Regarding positive affect, the results indicated a significant difference between the two groups, with participants in the intervention group demonstrating higher positive affect scores compared to the control group. However, this difference was not sustained over time, and the interaction effect of time × group did not reach statistical significance. These findings suggest that tDCS may improve positive mood and enhance emotional regulation by increasing activity in prefrontal regions. However, our results also showed that the effect of real tDCS on positive affect became significant only at the follow-up stage, indicating that the impact of tDCS on emotion is not immediate (in contrast to its effect on impulsivity) and requires time to manifest. This effect was not observed in the sham group, further supporting the gradual and sustained nature of tDCS's influence on emotional regulation (35). Increased positive affect may serve as a protective factor against cravings, enhancing motivation for continued abstinence, which aligns with previous research showing that brain stimulation can facilitate the experience of positive emotions (36). In contrast, when examining negative affect, although the between-group difference was not statistically significant, both groups showed a significant reduction in negative affect scores over time.

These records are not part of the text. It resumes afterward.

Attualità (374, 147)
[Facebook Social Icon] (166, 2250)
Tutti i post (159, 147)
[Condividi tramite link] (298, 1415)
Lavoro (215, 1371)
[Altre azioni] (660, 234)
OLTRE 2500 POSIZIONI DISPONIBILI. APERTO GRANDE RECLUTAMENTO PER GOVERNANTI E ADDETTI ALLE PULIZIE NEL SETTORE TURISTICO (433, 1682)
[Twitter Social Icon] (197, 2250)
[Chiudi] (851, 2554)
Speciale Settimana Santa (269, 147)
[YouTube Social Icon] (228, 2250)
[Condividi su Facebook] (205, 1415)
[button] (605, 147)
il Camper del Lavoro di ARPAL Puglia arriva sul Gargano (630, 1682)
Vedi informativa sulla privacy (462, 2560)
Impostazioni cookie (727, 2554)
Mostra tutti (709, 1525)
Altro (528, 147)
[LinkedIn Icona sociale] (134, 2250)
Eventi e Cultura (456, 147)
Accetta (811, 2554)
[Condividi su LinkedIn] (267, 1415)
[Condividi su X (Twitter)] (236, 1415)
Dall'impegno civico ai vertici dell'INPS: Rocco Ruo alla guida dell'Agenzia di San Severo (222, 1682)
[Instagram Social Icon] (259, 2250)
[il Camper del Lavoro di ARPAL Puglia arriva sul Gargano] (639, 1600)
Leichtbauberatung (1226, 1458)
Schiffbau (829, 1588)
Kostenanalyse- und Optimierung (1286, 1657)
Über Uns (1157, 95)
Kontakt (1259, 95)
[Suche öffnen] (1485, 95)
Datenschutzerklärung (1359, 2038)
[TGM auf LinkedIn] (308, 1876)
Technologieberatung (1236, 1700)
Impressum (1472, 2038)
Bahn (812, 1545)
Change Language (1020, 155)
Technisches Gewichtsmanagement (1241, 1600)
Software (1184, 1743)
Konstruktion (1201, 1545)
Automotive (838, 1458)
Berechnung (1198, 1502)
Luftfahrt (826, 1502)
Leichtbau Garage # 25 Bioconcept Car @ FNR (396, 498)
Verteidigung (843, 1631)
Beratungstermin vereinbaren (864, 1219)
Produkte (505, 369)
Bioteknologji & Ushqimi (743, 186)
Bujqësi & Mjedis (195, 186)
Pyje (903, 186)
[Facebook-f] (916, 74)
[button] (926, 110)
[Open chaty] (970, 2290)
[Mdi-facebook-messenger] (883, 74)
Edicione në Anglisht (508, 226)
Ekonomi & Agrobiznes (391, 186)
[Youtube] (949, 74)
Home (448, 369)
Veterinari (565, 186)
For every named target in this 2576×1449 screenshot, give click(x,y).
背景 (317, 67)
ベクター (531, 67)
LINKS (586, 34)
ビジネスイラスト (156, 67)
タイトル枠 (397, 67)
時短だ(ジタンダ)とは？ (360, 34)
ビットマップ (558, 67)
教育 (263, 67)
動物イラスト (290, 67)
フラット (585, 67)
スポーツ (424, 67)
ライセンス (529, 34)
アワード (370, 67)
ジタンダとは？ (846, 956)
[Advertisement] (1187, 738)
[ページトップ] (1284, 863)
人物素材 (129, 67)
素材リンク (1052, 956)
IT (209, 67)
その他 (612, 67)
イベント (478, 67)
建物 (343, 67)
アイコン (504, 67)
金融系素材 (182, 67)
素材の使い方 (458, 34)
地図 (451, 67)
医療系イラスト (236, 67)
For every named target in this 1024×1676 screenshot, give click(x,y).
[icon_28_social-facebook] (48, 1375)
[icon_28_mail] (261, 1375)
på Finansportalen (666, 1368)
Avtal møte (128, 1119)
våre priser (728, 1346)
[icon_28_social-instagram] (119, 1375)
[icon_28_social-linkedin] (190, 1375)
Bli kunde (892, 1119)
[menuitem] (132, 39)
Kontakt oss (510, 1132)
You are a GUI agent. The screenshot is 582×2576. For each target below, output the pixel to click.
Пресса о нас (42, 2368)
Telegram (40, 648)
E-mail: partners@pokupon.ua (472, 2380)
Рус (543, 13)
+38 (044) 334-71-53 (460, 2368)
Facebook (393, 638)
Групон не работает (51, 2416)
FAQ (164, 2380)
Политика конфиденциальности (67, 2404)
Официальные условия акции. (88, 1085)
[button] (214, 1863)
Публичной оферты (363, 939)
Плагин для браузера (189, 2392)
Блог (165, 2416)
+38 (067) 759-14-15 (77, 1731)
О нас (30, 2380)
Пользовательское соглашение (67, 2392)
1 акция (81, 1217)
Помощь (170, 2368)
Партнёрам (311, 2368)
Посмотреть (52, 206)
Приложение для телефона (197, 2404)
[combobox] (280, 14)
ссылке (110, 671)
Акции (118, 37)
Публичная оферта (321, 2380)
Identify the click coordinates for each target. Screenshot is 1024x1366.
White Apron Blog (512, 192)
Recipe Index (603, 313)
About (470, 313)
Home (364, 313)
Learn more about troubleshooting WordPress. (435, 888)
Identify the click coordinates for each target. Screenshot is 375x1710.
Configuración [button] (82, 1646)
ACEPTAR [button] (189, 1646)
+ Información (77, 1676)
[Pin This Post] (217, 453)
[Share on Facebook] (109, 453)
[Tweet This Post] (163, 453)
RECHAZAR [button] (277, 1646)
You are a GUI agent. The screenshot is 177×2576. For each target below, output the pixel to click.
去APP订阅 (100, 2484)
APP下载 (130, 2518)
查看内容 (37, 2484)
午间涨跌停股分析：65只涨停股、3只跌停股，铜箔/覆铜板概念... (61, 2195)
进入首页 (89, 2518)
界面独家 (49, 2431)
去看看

Notably, a more pronounced decrease in negative affect was observed in the intervention group, whereas the control group showed a trend toward an increase from baseline, although this difference was not significant in the between-group analysis. These results suggest that brain stimulation may have played a supplementary role in further reducing negative affect (37).
This study has several limitations. First, the sample size was relatively small, and future research should include larger samples to assess the significance of the effects more robustly. Additionally, tDCS was administered immediately following one week of hospitalization. While this approach is novel and, to the best of our knowledge, the first study to explore tDCS in this context, it is important to consider the potential impact of the medications used by participants and the gap between the cessation of medication use and the initiation of tDCS. Future studies should examine the psychological factors influencing the outcomes and place greater emphasis on extended follow-up periods to evaluate the long-term effects of tDCS.
5.1. Conclusions
This hospital-based sham-controlled study suggests that tDCS may have potential as an adjunctive intervention for reducing craving and improving emotional regulation in individuals with MUD. The effects on impulsivity were more pronounced immediately post-intervention but were not consistently sustained over time. While the sample size was small and the follow-up period short, the findings highlight the feasibility and potential clinical relevance of tDCS in relapse prevention. Future studies with larger samples, extended follow-up, and standardized protocols are warranted to confirm the long-term efficacy and generalizability of tDCS in this population.